The action of the dihydro prostacyclins, (6R)-PGI1 and (6S)-PGI1, was studied on the isolated guinea pig heart and bovine coronary artery strips. PGE2 and PGI2 were used as standards. In the isolated guinea pig heart (6S)-PGI1 decreased the coronary perfusion pressure (CPP), myocardial force of contraction (MFC) and oxygen consumption (QO2). (6R)-PGI1 did not produce a significant change in these parameters.

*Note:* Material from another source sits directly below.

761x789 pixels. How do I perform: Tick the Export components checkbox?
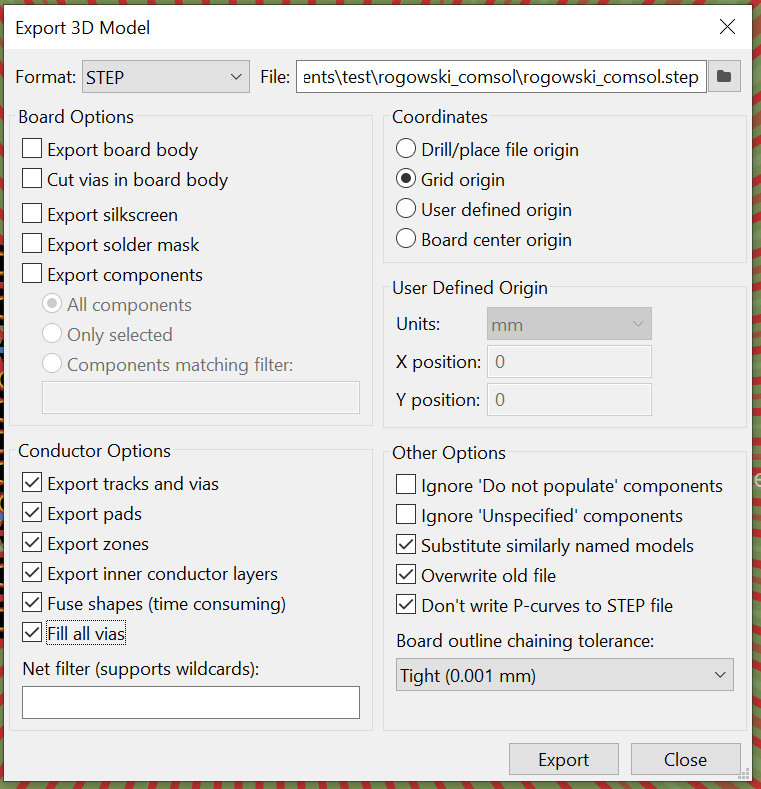tap(33, 275)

The ED50 (50% o maximum coronary dilation) was approximately 20 times higher for (6S)-PGI1 than for PGI2 or PGE2. Treatment of the hearts with reserpine + tyramine abolished the (6S)-PGI1-induced decrease in MFC but not the decrease in the CPP. The same pattern of responses was seen with PGE2. Bovine coronary artery strips were contracted by both (6S)-PGI1 and (6R)-PGI1, the ED50 (50% of maximum increase in tension) being 5 and 10 times higher than that for PGE2. The (6S)-PGI1-induced contraction was preceeded by a small relaxation, which, however, was much less than that seen after PGI2. It is concluded that the hydration of the 5,6 double bound in the PGI2 molecule results in an almost complete loss of PGI2-like activity and generates PGE-like activity. The same biological activity of both dihydro prostacyclins in the isolated coronary artery strip but not in the intact coronary vascular bed leads to suggest that the sites of action in these systems are different.